His mother Ami McLennan, 45, says a transplant for her son, who is on dialysis and suffers from steroid-resistant nephrotic syndrome, is a “feasible option” and has made an appeal for a donor.
However, specialists treating William, who has autism and ADHD, at Royal Manchester Children’s Hospital say a transplant is not in his best interests.
On Tuesday, independent expert witness Professor Moin Saleem said the risk of recurrence of kidney disease was not enough alone to deny him a transplant.
He told the court the “best-case scenario” for William would be a successful operation, with a further transplant required in 15 to 20 years.
Prof Saleem agreed with lawyer Emma Sutton, representing William, that his present dialysis regime was “significantly onerous” because of his learning difficulties.
He agreed with the clinicians’ view that William’s life expectancy would be 12 months if dialysis continues as the sole treatment plan.
William’s medics argue the chance of disease recurrence from a transplant would be nearer 100%.
Lawyers for Manchester University NHS Foundation Trust say the follow-up treatment in that event, a plasma exchange, would involve sedation and ventilation, possibly up to six weeks.
It is said he will need a minimum seven days of sedation and ventilation to prevent him pulling out lines and catheters even if all goes well and there is no disease recurrence.
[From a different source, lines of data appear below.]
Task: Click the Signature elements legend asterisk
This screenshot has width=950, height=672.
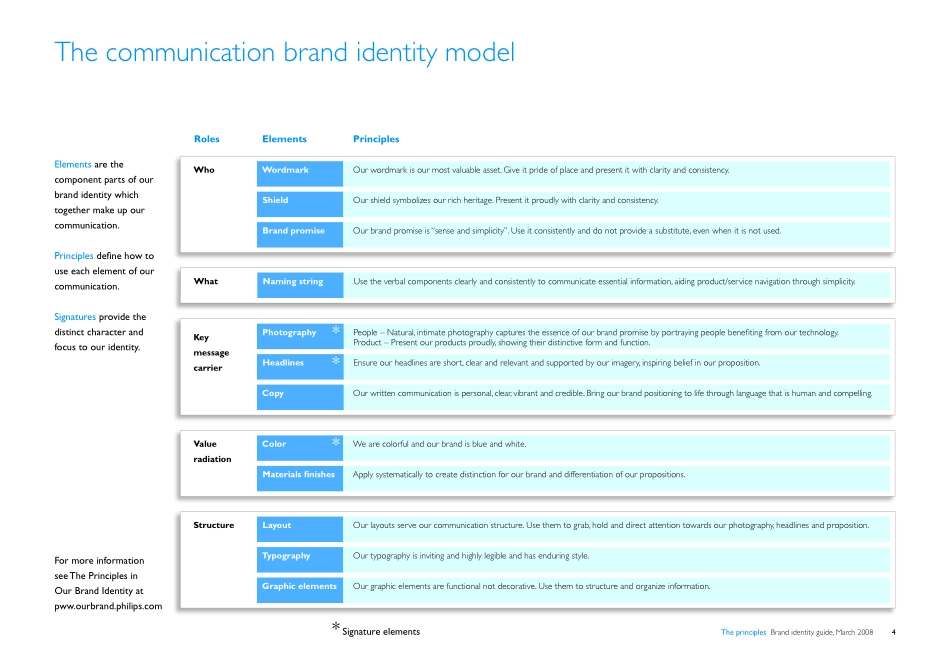Action: click(336, 629)
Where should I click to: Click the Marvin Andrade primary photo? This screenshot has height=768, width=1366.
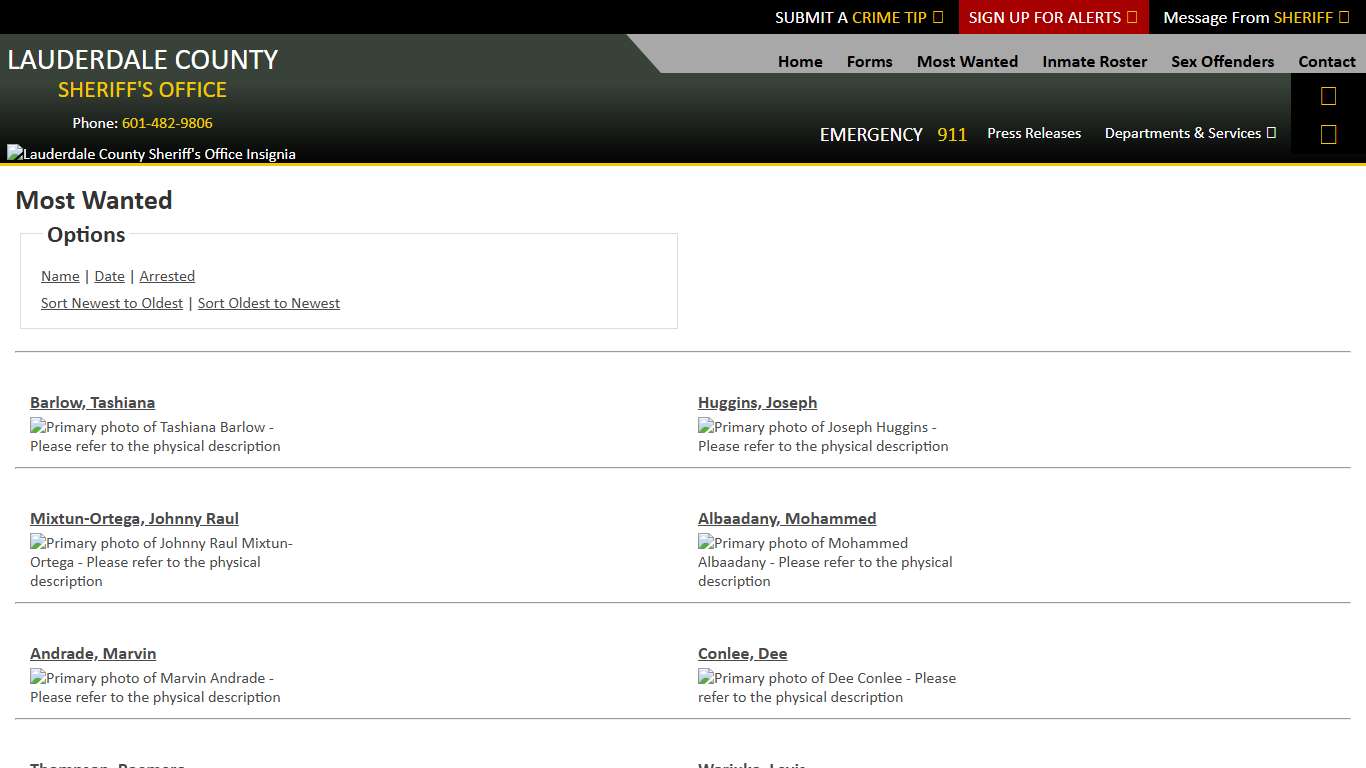coord(154,687)
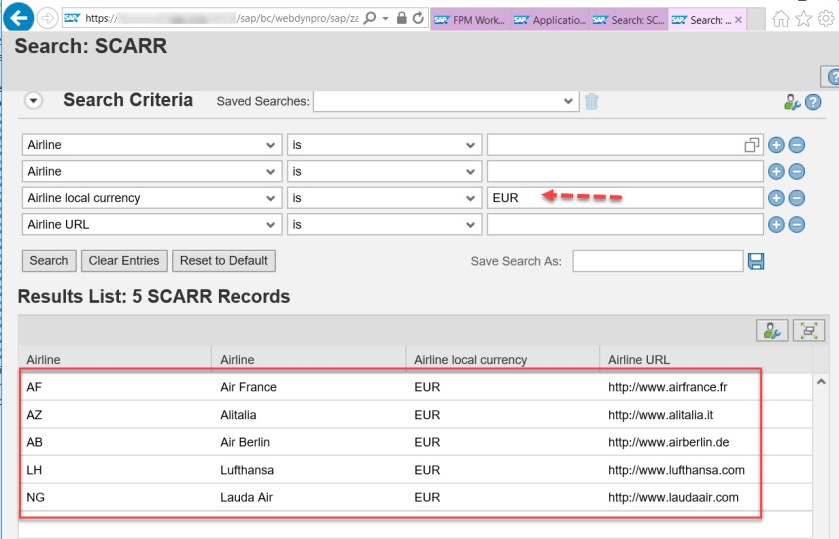Switch to the Application... browser tab
The image size is (839, 539).
549,19
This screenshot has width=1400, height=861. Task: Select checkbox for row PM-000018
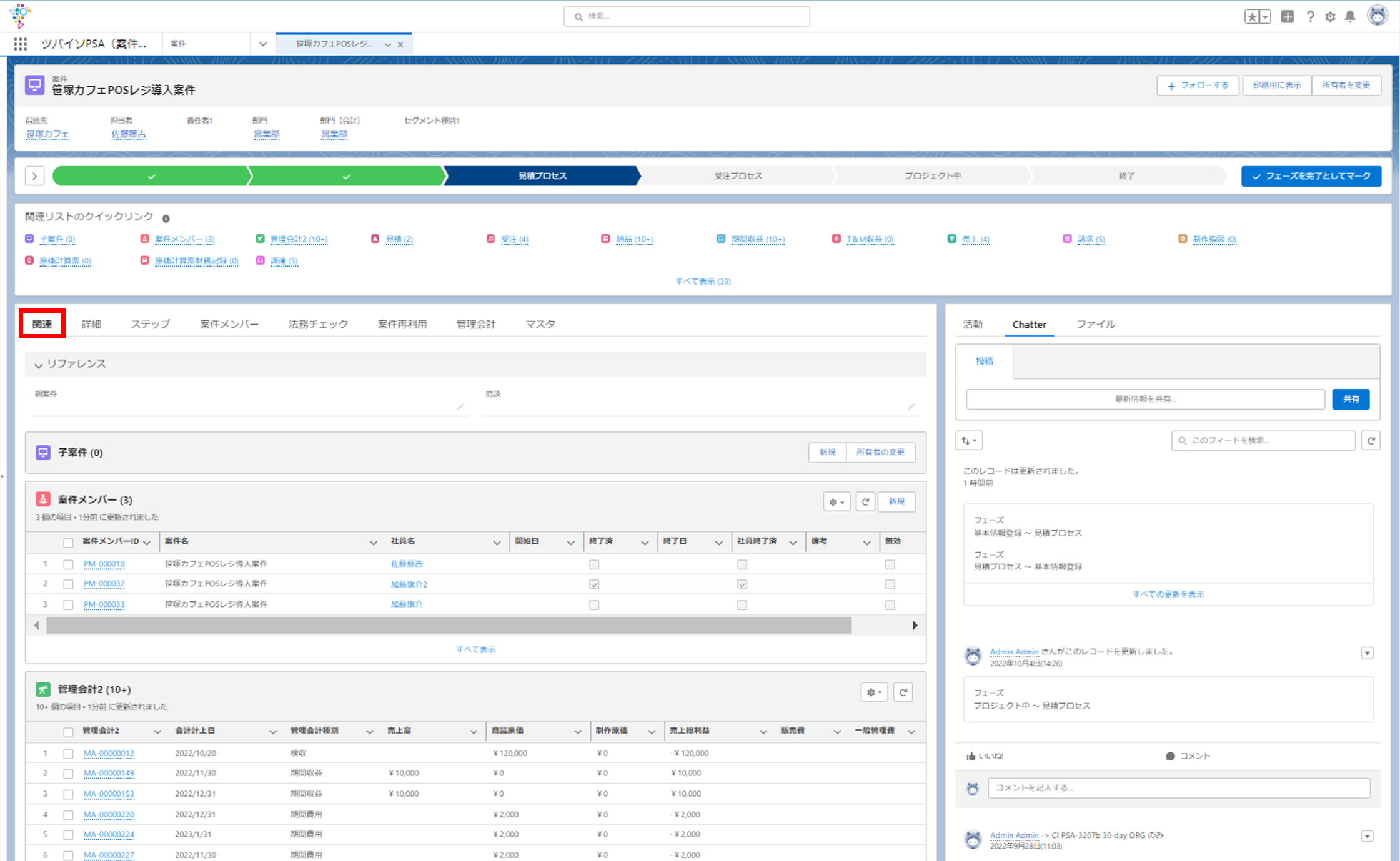pos(68,564)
They argue William’s learning difficulties would make it much harder for him to tolerate any necessary post-transplant treatment and it is likely to cause him physical and psychological injury.
A trust physician, who cannot be identified for legal reasons, told the hearing that children who had been mechanically ventilated for six weeks had described it as “torture”.
He said: “I have had children who have ended up on long-term ventilation management and they have said ‘why have you done this to me, It’s awful’.
“I fear he (William) might experience that.”
Lawyers for his mother say a shorter period of sedation and ventilation might work and if there was recurrence there is a reasonable or good prospect of successful treatment.
The court has heard there is no direct evidence that William had deliberately pulled out lines while on dialysis in the past two years.
Ms McLennan believes a 50% chance of a successful transplant is a chance worth taking.
She says her son should not be defined by his autism.
Mrs Justice Arbuthnot will ultimately rule what is in William’s best interests after she has heard all the evidence in the coming days.